Professor receives NSF CAREER Award for key research on massive data storage and processing

Mar 1, 2012

By UCLA Samueli Newsroom

Lara Dolecek, a UCLA assistant professor of electrical engineering, has received a Faculty Early Career Development (CAREER) award from the National Science Foundation.

The NSF CAREER award is the organization’s most prestigious award in support of junior faculty who exemplify the role of teacher-scholars through outstanding research, excellent education and the integration of education and research within the context of the mission of their organizations.
The award funds Dolecek’s research on improving the storage and processing of massive amounts of data by fundamentally rethinking the underlying data reliability metrics. This paradigm shift will be made possible through the creation of new channel coding methodologies that embrace, rather than ignore, the physical properties of the emerging data systems. This new class of channel coding schemes could bring dramatic improvements in performance and capabilities of forthcoming storage systems, and could substantially reduce the galloping cost of data storage.

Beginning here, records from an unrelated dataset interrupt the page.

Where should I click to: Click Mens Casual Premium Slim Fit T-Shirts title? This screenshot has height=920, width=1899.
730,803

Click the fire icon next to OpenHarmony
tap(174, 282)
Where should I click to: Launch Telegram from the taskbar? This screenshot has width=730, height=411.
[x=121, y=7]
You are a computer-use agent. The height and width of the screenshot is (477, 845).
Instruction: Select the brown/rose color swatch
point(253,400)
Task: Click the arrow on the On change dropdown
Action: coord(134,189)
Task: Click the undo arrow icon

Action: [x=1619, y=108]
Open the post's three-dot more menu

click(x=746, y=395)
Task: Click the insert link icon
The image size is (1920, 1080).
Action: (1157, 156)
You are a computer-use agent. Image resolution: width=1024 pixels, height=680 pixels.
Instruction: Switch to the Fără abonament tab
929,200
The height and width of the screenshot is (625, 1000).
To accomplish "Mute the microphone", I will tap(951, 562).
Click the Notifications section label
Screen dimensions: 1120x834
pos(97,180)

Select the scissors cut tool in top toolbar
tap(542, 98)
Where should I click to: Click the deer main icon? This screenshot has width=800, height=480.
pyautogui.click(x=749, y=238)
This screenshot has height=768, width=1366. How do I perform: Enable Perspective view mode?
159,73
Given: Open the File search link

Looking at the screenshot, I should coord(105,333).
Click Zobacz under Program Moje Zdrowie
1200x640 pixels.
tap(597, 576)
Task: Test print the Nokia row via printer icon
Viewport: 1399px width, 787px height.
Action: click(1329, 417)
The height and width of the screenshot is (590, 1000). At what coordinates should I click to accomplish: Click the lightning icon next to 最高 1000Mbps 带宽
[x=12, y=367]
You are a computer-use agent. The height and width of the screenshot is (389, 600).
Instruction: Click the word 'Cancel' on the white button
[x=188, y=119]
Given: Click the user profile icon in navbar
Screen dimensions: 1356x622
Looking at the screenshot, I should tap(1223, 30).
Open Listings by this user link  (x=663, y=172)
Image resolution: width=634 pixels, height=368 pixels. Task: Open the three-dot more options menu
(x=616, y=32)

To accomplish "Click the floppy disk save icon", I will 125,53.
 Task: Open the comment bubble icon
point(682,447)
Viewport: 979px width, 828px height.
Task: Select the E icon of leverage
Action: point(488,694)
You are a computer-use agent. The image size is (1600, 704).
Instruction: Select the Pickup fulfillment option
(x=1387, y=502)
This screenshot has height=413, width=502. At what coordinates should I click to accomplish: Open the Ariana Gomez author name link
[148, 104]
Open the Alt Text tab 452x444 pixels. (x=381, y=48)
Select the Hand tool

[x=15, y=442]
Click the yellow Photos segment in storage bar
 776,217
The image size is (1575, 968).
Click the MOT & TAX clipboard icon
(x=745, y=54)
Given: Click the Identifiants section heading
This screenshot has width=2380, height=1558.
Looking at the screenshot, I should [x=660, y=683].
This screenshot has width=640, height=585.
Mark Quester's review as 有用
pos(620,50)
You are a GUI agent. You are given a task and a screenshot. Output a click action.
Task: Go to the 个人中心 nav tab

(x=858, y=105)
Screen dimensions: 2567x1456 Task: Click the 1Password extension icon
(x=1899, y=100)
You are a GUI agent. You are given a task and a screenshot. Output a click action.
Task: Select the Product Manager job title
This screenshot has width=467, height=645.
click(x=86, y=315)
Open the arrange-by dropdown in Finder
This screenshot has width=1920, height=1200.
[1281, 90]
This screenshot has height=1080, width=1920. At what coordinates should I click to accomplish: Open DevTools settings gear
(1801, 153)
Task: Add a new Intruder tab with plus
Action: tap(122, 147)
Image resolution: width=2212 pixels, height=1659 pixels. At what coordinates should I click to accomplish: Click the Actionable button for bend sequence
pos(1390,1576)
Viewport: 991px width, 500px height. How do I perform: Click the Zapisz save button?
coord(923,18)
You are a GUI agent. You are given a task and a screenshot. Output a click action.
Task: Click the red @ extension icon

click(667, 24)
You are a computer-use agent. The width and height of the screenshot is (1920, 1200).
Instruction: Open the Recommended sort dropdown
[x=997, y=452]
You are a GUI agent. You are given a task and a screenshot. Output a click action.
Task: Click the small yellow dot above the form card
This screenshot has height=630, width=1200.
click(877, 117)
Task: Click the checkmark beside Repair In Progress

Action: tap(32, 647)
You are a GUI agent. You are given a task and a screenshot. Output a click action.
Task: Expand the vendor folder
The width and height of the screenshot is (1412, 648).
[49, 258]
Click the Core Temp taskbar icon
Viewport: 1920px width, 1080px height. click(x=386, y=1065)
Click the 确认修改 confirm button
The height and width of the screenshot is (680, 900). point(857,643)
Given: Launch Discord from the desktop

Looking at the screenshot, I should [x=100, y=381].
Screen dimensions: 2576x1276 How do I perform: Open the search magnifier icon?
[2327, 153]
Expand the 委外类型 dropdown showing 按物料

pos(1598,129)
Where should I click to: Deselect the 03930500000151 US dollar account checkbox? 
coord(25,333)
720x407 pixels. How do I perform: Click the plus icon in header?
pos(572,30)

Dolecek is the director of the Laboratory for Robust Information Systems. Her research interests span information and coding theory, graphical models, combinatorics, statistical algorithms and computational methods with applications to high-performance complex systems for data processing, communication, and storage. Dolecek is a 2011 Hellman Fellow and a principal investigator on several research projects funded by government and leading data storage companies. She is also is a faculty co-founder of the Los Angeles Computing Circle (LACC), a K-12 outreach program designed to engage and mentor younger students for careers in computing and engineering.

Dolecek is the third electrical engineering faculty member and fourth overall at UCLA Engineering to receive an NSF CAREER Award in the 2011-12 academic year. The others are: Benjamin Williams and Danijela Cabric, both assistant  professors of electrical engineering; and Alexander Sherstov, assistant professor of computer science.